--- begin Data for this exercise ---

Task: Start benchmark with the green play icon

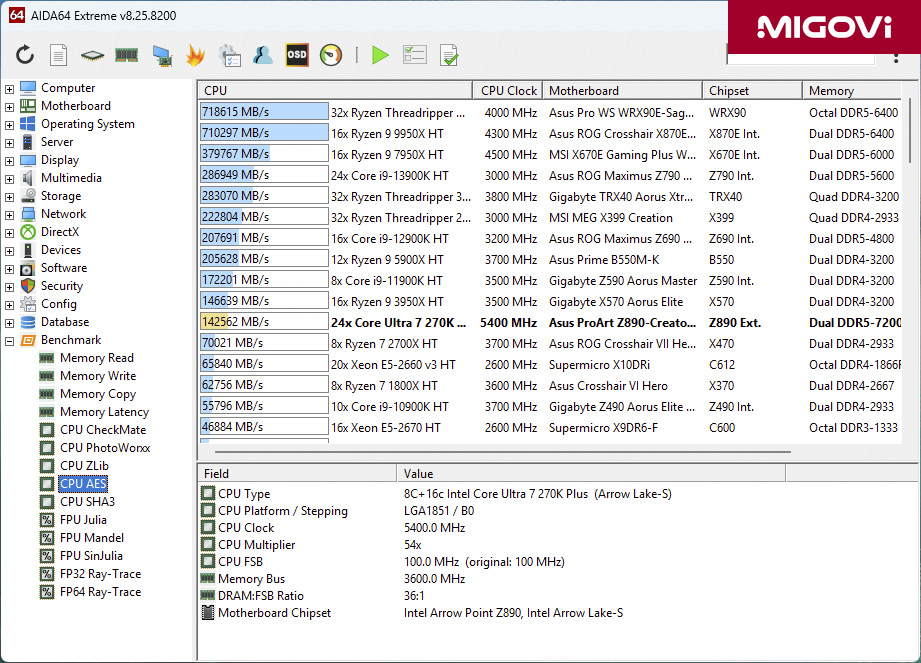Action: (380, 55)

--- end Data for this exercise ---
--- begin Data for this exercise ---

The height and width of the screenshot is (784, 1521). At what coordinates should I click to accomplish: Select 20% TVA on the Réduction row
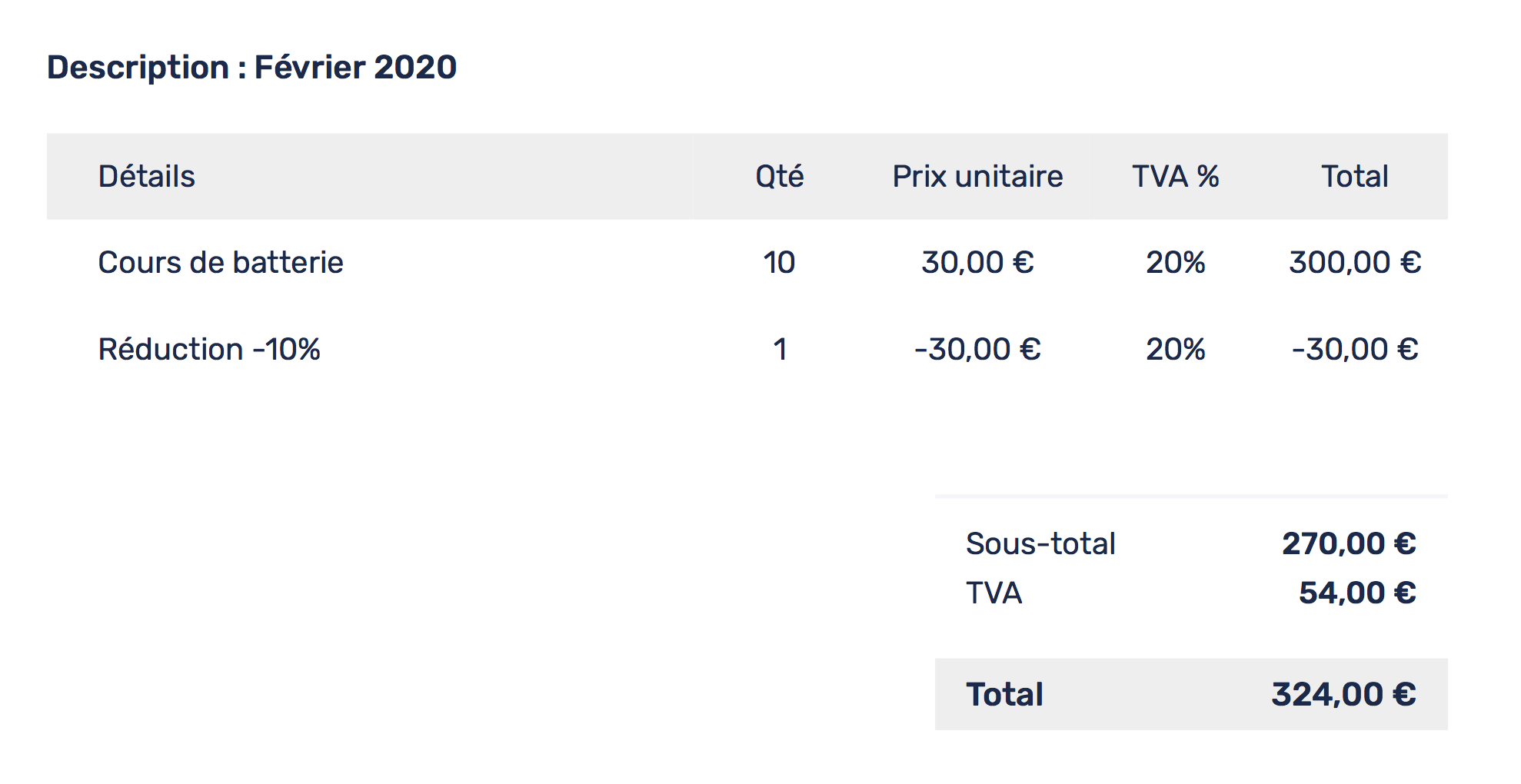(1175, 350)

--- end Data for this exercise ---
--- begin Data for this exercise ---

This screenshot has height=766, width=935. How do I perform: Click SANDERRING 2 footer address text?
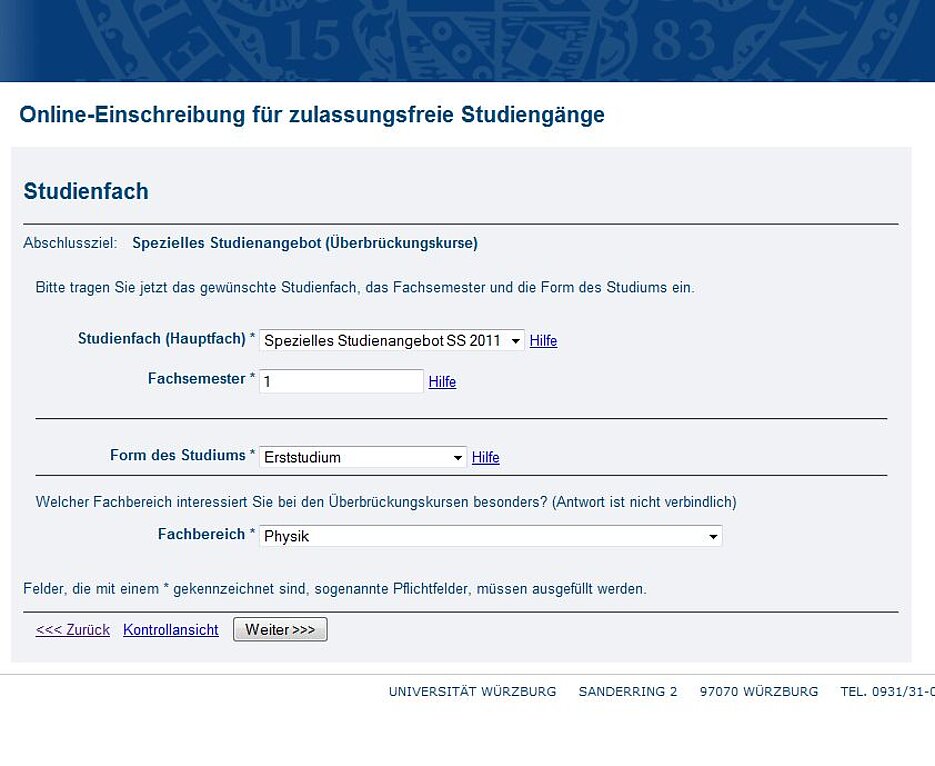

--- end Data for this exercise ---

▶ [Given exercise] Rewrite the part that opens with the line containing "The height and" and closes with the line containing "(1175, 350)", substituting "image" for "screenshot" and keeping everything else the same. Leave the pictures out.

▶ [Answer below]
The height and width of the image is (784, 1521). At what coordinates should I click to accomplish: Select 20% TVA on the Réduction row
(1175, 350)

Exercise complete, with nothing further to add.